I thought that Oxygen would not be present in an atmosphere unless there was life? Please fight my ignorance as this may be something I read or watched on the TV.
For the Op you might be interested in the book RARE EARTH by Peter Ward, a good read, and if I recall correctly discusses some of these issues.

The Kepler Mission!

I was gonna start a thread on that in the next day or two.

Roughly speaking, its going to look at a 100,000 stars for the next few years. Your chance of detecting OUR Earth orbiting some other sun like star using their method is somewhere between one in 200 to 400. So, if EVERY star has an “earth”, thats 250 to 500 “earths”. Lets say only one in 50 have an “earth”. Thats still 5 to 10 of em.

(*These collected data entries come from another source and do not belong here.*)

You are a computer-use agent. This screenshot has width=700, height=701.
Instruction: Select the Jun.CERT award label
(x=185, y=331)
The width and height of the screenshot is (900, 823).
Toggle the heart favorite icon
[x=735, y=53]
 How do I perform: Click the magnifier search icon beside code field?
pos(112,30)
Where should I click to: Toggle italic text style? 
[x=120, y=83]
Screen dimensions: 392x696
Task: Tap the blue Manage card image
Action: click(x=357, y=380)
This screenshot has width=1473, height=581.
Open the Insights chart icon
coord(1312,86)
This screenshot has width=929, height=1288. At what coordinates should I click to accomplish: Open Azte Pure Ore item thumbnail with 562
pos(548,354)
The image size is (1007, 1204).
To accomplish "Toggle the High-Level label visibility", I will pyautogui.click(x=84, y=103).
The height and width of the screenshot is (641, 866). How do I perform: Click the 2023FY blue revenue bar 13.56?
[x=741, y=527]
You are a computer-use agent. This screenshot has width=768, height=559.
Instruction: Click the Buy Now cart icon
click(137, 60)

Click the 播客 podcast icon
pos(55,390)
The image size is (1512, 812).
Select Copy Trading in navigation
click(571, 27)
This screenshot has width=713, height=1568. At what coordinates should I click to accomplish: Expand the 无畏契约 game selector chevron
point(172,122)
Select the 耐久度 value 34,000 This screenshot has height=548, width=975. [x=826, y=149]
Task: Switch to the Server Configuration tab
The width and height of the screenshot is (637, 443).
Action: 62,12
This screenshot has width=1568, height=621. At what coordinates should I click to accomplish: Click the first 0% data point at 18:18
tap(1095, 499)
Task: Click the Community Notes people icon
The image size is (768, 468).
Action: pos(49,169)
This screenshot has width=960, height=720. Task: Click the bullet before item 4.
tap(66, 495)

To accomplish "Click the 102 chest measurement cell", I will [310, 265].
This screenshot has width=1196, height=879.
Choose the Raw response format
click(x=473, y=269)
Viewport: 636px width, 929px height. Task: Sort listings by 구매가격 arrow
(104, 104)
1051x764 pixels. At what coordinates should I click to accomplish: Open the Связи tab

So, within just a few months of operation, Kepler has a decent chance of seeing a blip. Withing a year, it could see a dozen or so blips, some of them being repeats which confirm this or that particular “earth”.

So, unless “earths” are fairly uncommon, the answer is darn soon. Yeeeahhhh :slight_smile:

Correct. Did you see something which contradicts this?

Note, of course, that it’s also possible to have life without putting significant oxygen into the atmosphere, so the absence of oxygen doesn’t tell you much of anything.

A couple of responses mentioned detecting oxygen in the atmosphere. I guess this lead me to :

A) if Oxygen was detected, would not this be the biggest scientific discovery ever? If ox = life that is. (not that finding a earth like planet would not be a big deal).

B) Would a planet be considered Earth like if it did not have any Oxygen in the atmosphere? A planet could be in the habitable zone, (liquid water), have a reasonable atmosphere ( ie thick enought to protect surface life, but not Venus like), but not have any Oxygen in the atmosphere.

The Earth itself had life for more than a billion years with no significant O2 in the atmosphere. Then some bacteria learned the trick of photosynthesis and started pumping out O2, which was toxic to almost all other life on earth.

Yes, which is why we’d really like to be able to detect oxygen in an atmosphere.

As for whether a planet would be considered “Earthlike”, that depends on your definition. Some standards of “Earthlike” include Mars; some even include Venus, Mercury, and Luna. Of course, the more like Earth a planet is, the more exciting.